Stored records
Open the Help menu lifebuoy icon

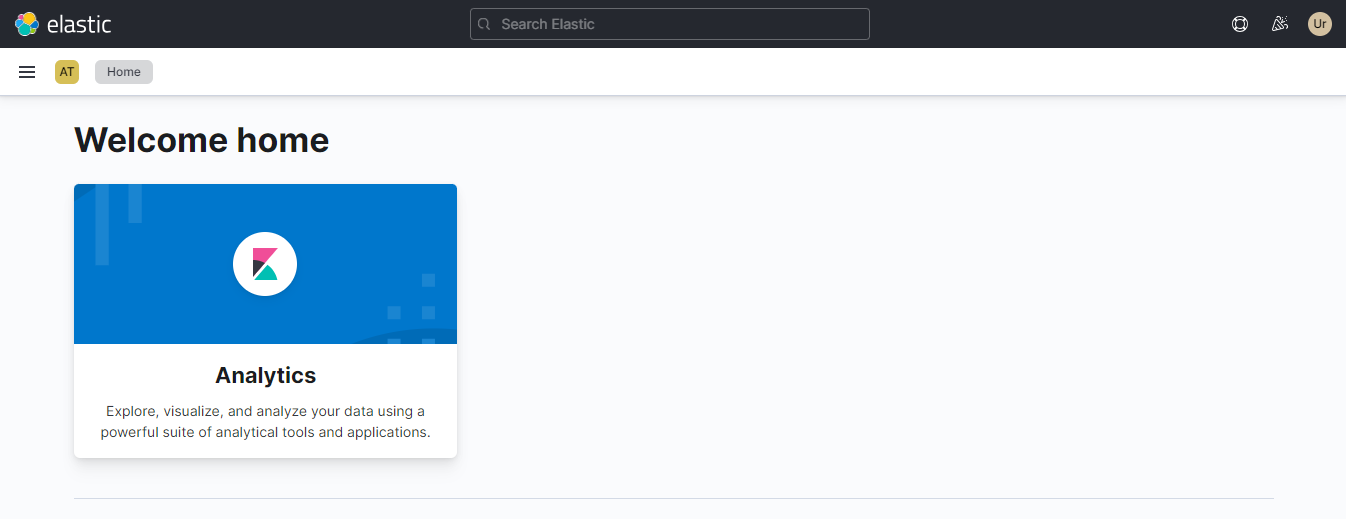coord(1240,24)
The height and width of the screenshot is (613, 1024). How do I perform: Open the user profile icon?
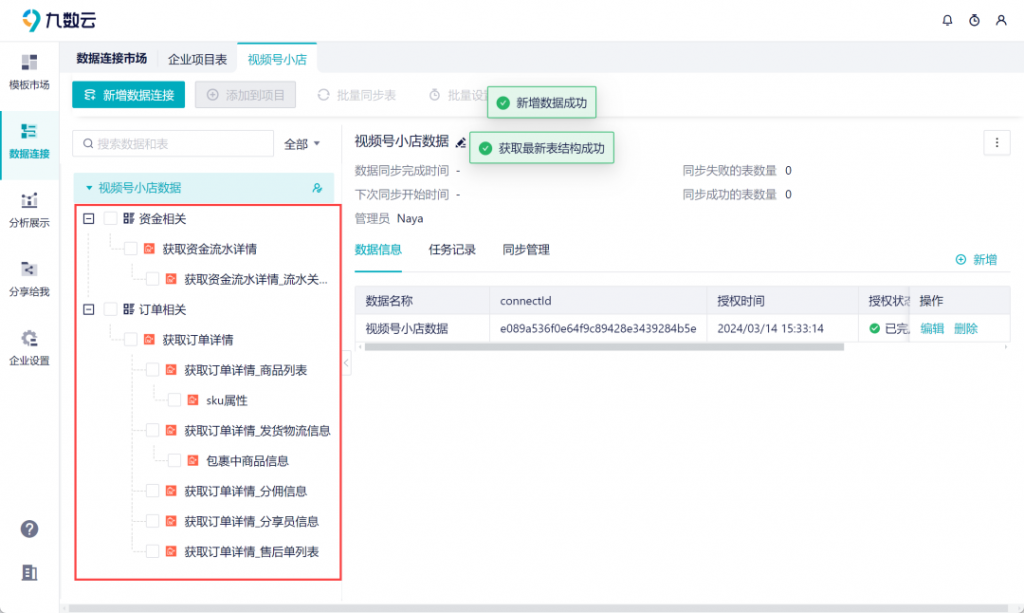click(1000, 20)
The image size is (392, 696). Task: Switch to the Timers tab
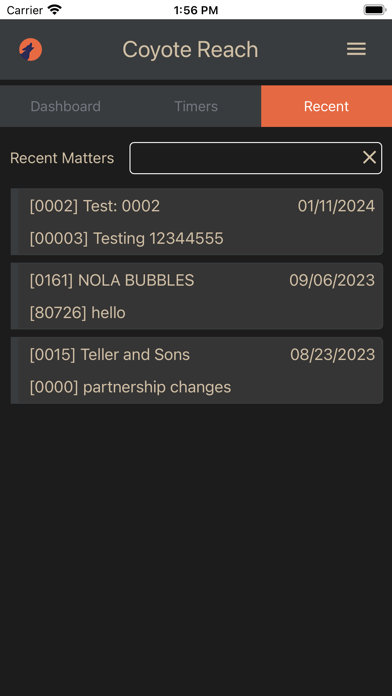(196, 107)
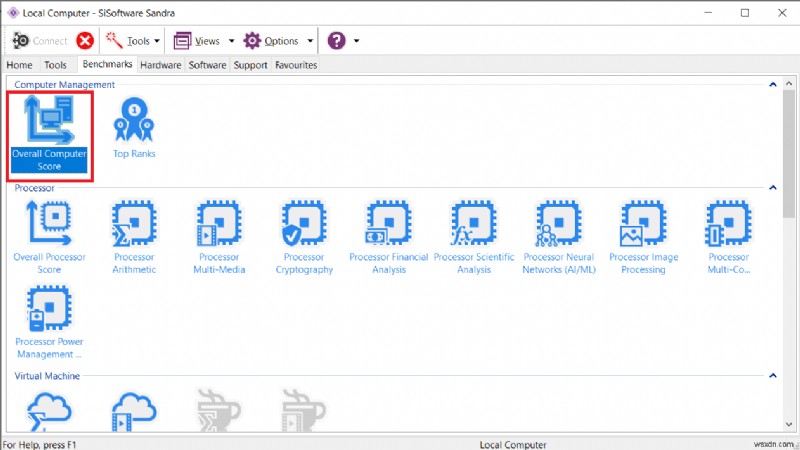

**Problem requirements:** Extract every line above that contains the word "icon", copying each such line in full.

**Written response:**
Open the Help menu lifebuoy icon
The height and width of the screenshot is (613, 1024). How do I perform: Open the user profile icon?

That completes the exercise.